::: Data entries :::

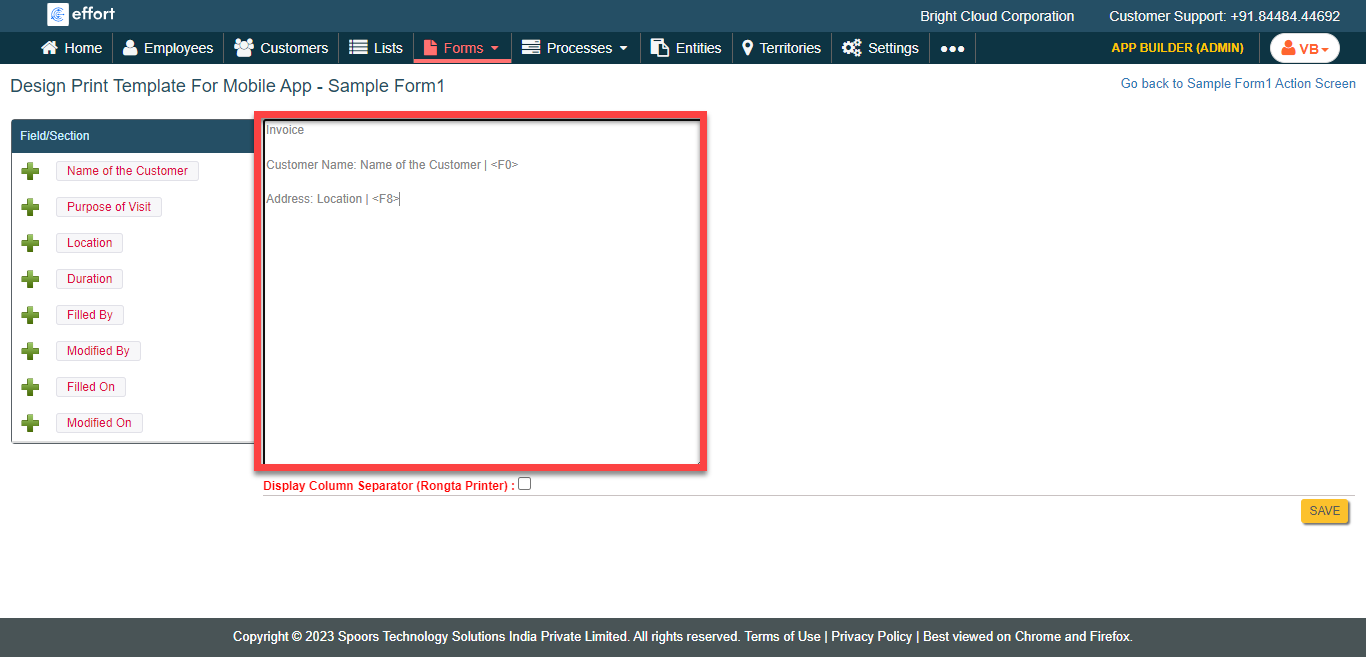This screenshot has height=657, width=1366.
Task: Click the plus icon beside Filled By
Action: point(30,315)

:::
::: Data entries :::

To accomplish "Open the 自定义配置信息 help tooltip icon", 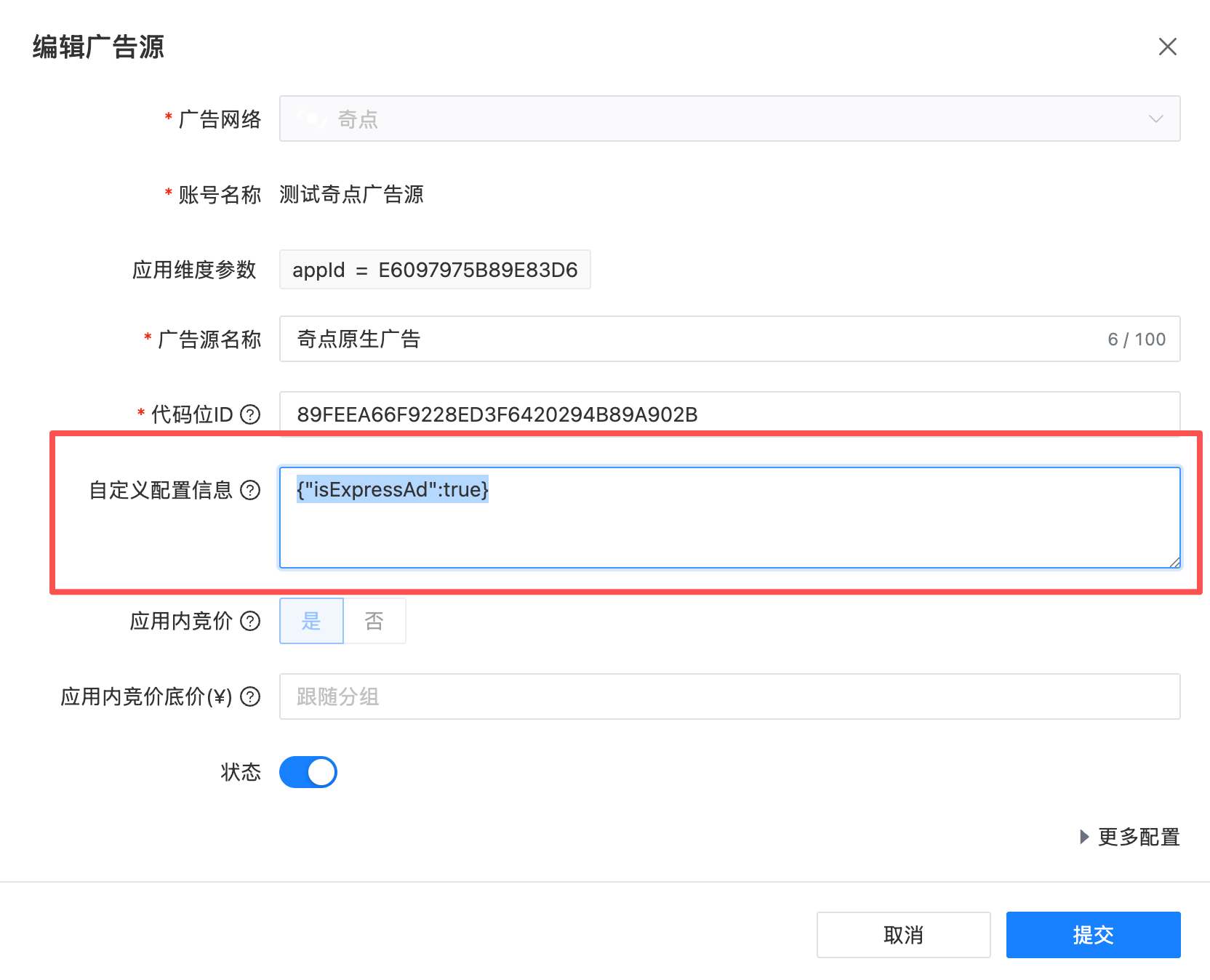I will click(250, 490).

:::
::: Data entries :::

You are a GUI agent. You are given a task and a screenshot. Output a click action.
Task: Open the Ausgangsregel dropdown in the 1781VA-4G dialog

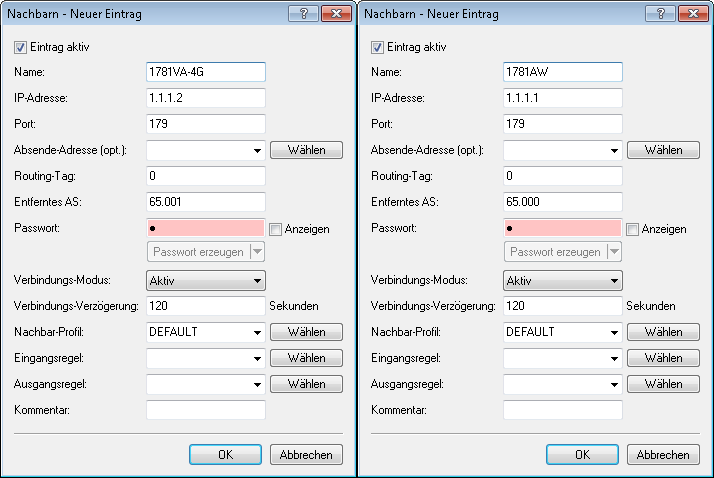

:::

Directive ::
Recast everything from the line containing "You are a GUI" down to the line containing "Task: Open the" as a Markdown table with the columns Row and Line, leaving out any blank lines.

Response to the task ::
| Row | Line |
|---|---|
| 1 | You are a GUI agent. You are given a task and a screenshot. Output a click action. |
| 2 | Task: Open the Ausgangsregel dropdown in the 1781VA-4G dialog |